> **SOURCE PASSAGE**
+ + + +

The Senate Judiciary Committee appears unlikely to have final language ready on a compromise manager’s amendment to the Patent Transparency and Improvements Act (S-1720) in time to mark up the bill Thursday, several industry observers told us Wednesday. Negotiations on the compromise language continued Wednesday, a Senate Judiciary aide told us. A markup of S-1720 remained on the agenda for the committee’s executive business meeting Thursday, which is to begin at 10 a.m. in 226 Dirksen. Chairman Patrick Leahy, D-Vt., had hoped to release the text of the manager’s amendment as soon as the Senate returned from recess Monday (CD April 29 p6). Work on the manager’s amendment has been complicated in part by the Supreme Court’s rulings Tuesday in two patent cases on the application of fee-shifting rules, two industry lobbyists told us. The two cases -- Highmark v. Allcare Health Management System and Octane Fitness v. ICON Fitness & Health -- collectively loosened fee-shifting rules, which patent revamp advocates said the U.S. Court of Appeals for the Federal Circuit was applying too stringently. The rulings drew praise from several patent revamp advocates, including the Computer and Communications Industry Association (CCIA) and the Internet Association. The rulings are a “bump in the road” because “they're in the same sandbox as the legislation,” said Cathy Sloan, CCIA vice president-government relations, in an interview. “As drafters of the legislation, you have to adjust for that. They're not big changes, but you can’t just pretend the new precedent isn’t there. You have to draft around it a little bit.”

+ + + +

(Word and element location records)
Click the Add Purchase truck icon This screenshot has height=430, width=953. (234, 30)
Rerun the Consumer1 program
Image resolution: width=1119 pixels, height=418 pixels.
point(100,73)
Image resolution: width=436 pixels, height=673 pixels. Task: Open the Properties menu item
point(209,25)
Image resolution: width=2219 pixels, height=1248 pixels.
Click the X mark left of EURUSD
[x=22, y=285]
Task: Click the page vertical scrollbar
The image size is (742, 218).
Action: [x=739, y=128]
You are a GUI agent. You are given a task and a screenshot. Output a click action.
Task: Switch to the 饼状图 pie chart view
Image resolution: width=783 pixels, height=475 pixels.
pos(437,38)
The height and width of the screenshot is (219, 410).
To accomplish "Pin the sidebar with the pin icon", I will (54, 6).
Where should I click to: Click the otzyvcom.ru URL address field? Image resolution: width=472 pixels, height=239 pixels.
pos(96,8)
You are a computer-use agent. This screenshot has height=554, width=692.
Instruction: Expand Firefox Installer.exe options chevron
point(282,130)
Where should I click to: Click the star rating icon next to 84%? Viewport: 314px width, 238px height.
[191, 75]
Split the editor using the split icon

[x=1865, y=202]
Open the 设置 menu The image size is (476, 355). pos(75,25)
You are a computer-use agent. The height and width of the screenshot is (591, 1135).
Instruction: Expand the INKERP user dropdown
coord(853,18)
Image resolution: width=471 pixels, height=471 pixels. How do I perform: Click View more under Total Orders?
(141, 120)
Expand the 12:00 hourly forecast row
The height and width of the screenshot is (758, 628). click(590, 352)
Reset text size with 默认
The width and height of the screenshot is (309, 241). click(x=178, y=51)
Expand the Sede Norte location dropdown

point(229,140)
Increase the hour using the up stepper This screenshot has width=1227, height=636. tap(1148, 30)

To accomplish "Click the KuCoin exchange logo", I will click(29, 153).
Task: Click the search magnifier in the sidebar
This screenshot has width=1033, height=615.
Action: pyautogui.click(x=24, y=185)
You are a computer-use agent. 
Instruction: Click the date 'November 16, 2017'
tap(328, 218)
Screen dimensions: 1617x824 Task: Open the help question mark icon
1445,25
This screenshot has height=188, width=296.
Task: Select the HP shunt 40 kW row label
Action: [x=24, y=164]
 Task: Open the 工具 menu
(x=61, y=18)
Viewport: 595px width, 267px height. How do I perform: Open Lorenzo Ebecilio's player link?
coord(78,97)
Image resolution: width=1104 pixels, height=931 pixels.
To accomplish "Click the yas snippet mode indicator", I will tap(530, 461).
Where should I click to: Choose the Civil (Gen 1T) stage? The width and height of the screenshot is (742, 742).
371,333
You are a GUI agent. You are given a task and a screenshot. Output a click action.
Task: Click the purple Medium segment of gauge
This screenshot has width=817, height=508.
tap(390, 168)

+ + + +

> **CHALLENGE 1**
In the patent bill report, which two Supreme Court cases decided on Tuesday loosened fee-shifting rules?
> **CHALLENGE 2**
Please sum up the patent bill report in two sentences.

> **WORKED SOLUTION 1**
Highmark v. Allcare Health Management System and Octane Fitness v. ICON Fitness & Health.

> **WORKED SOLUTION 2**
The Senate Judiciary Committee appeared unlikely to have final language on a compromise manager's amendment to the Patent Transparency and Improvements Act (S-1720) ready in time for a Thursday markup, though negotiations continued and the markup remained on the agenda. Work on the amendment was complicated in part by two Supreme Court rulings on Tuesday that loosened fee-shifting rules, which a CCIA vice president called a "bump in the road" that drafters would have to adjust for.